PDF(Pubmed)
Abstract:
Post-traumatic stress disorder (PTSD) is a debilitating psychiatric condition with significant public health implications that arise following exposure to traumatic events. Recent studies highlight the involvement of immune dysregulation in PTSD, characterized by elevated inflammatory markers. However, the precise mechanisms underlying this immune imbalance remain unclear. Previous research has implicated friend leukemia virus integration 1 (FLI1), an erythroblast transformation-specific (ETS) transcription factor, in inflammatory responses in sepsis and Alzheimer\'s disease. Elevated FLI1 levels in peripheral blood mononuclear cells (PBMCs) have been linked to lupus severity. Yet, FLI1\'s role in PTSD-related inflammation remains unexplored. In our study, PBMCs were collected from Veterans with and without PTSD. We found significantly increased FLI1 expression in PBMCs from PTSD-afflicted Veterans, particularly in CD4+ T cells, with no notable changes in CD8+ T cells.
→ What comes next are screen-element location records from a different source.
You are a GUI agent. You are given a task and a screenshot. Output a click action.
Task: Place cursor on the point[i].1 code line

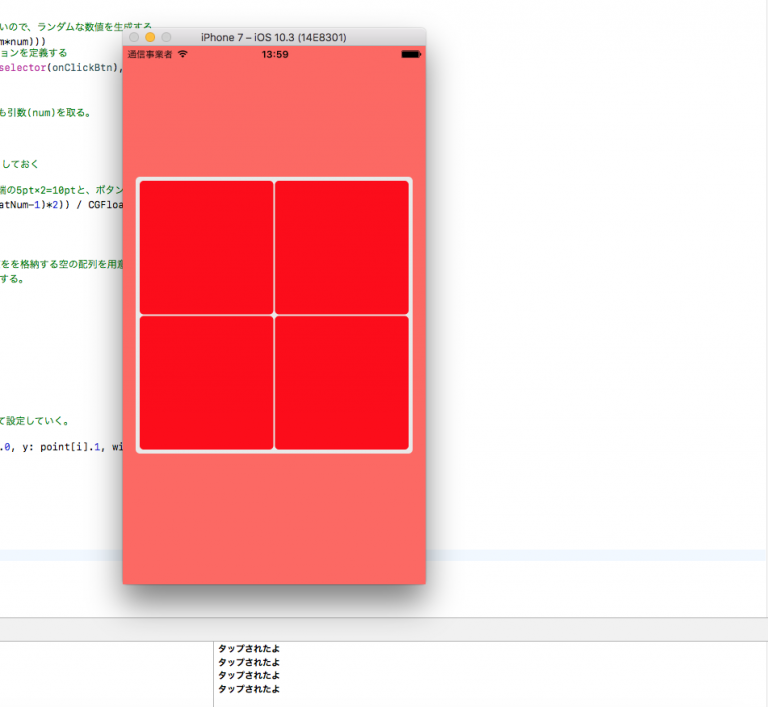coord(60,446)
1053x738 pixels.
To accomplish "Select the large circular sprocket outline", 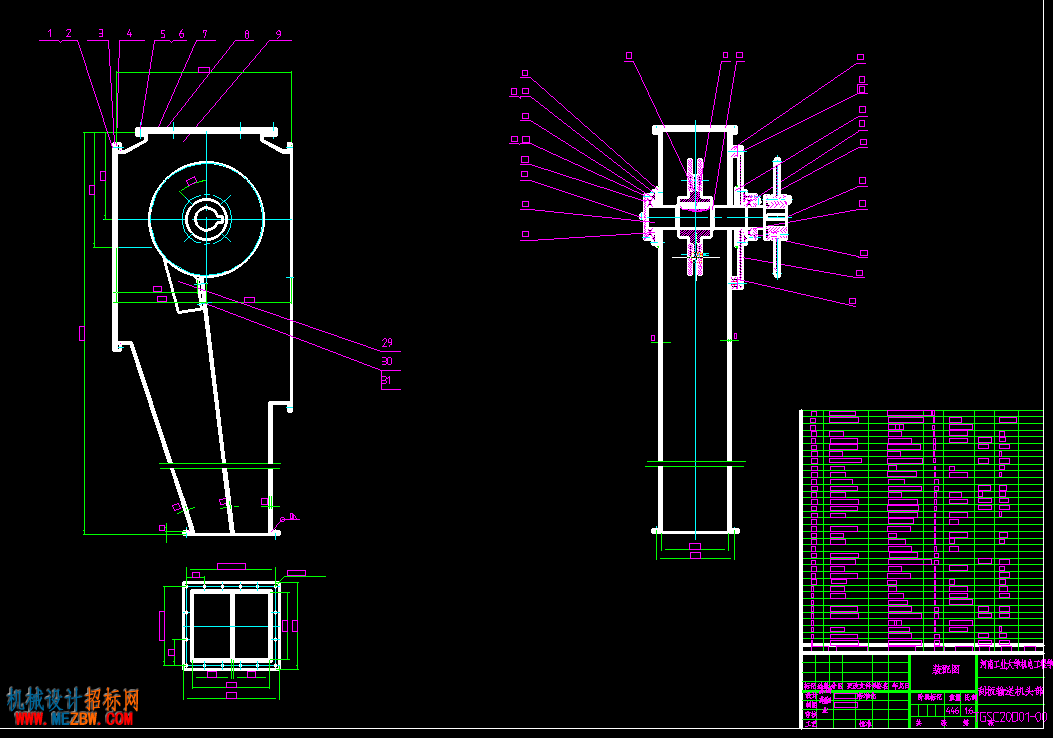I will (x=207, y=219).
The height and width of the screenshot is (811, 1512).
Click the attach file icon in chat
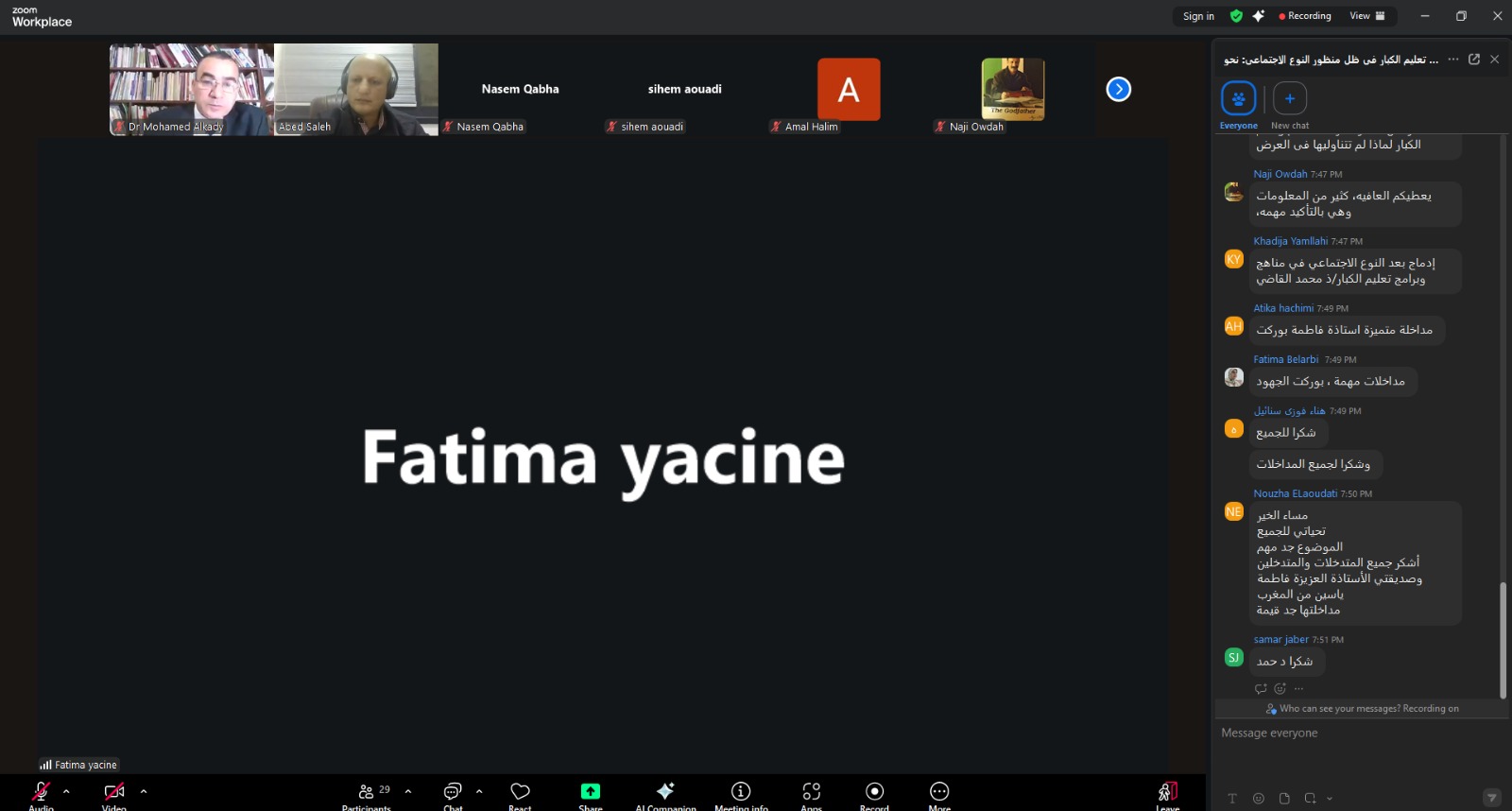point(1284,799)
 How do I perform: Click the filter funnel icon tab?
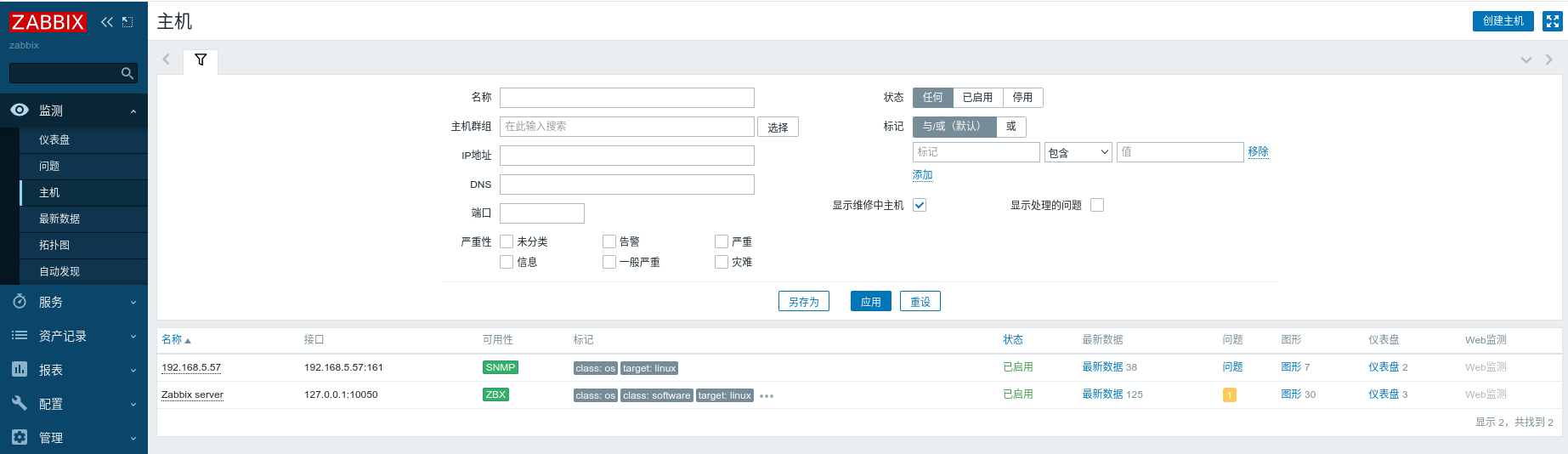[x=201, y=60]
Stimulation with LPS led to heightened FLI1 expression and elevated levels of inflammatory cytokines IL-6 and IFNγ in PTSD PBMCs compared to controls. Knockdown of FLI1 using Gapmers in PTSD PBMCs resulted in a marked reduction in inflammatory cytokine levels, restoring them to control group levels. Additionally, co-culturing PBMCs from both control and PTSD Veterans with the human brain microglia cell line HMC3 revealed increased inflammatory mediator levels in HMC3. Remarkably, HMC3 cells co-cultured with PTSD PBMCs treated with FLI1 Gapmers exhibited significantly lower inflammatory mediator levels compared to control Gapmer-treated PTSD PBMCs. These findings suggest that suppressing FLI1 may rebalance immune activity in PBMCs and mitigate microglial activation in the brain. Such insights could provide novel therapeutic strategies for PTSD.
摘要:
创伤后应激障碍(PTSD)是一种使人衰弱的精神疾病,在暴露于创伤事件后会产生重大的公共卫生影响。最近的研究强调了免疫失调参与创伤后应激障碍,以炎症标志物升高为特征。然而,这种免疫失衡的确切机制尚不清楚.先前的研究涉及朋友白血病病毒整合1(FLI1),一种成红细胞转化特异性(ETS)转录因子,在脓毒症和阿尔茨海默病的炎症反应中。外周血单核细胞(PBMC)中FLI1水平升高与狼疮严重程度有关。然而,FLI1在PTSD相关炎症中的作用仍未被探索。在我们的研究中,从有和没有PTSD的退伍军人收集PBMC。我们发现PTSD患者的PBMC中FLI1表达显着增加,特别是在CD4+T细胞中,CD8+T细胞无显著变化。与对照相比,用LPS刺激导致PTSDPBMC中FLI1表达增强和炎性细胞因子IL-6和IFNγ水平升高。在PTSDPBMC中使用Gapmers敲除FLI1导致炎性细胞因子水平显著降低,恢复到控制组水平。此外,来自对照和PTSD退伍军人的PBMC与人脑小胶质细胞HMC3共培养显示HMC3中的炎症介质水平增加。值得注意的是,与对照Gapmer处理的PTSDPBMC相比,与用FLI1Gapmer处理的PTSDPBMC共培养的HMC3细胞表现出显著更低的炎症介质水平。这些发现表明,抑制FLI1可能会重新平衡PBMC中的免疫活性并减轻大脑中的小胶质细胞激活。这些见解可以为PTSD提供新的治疗策略。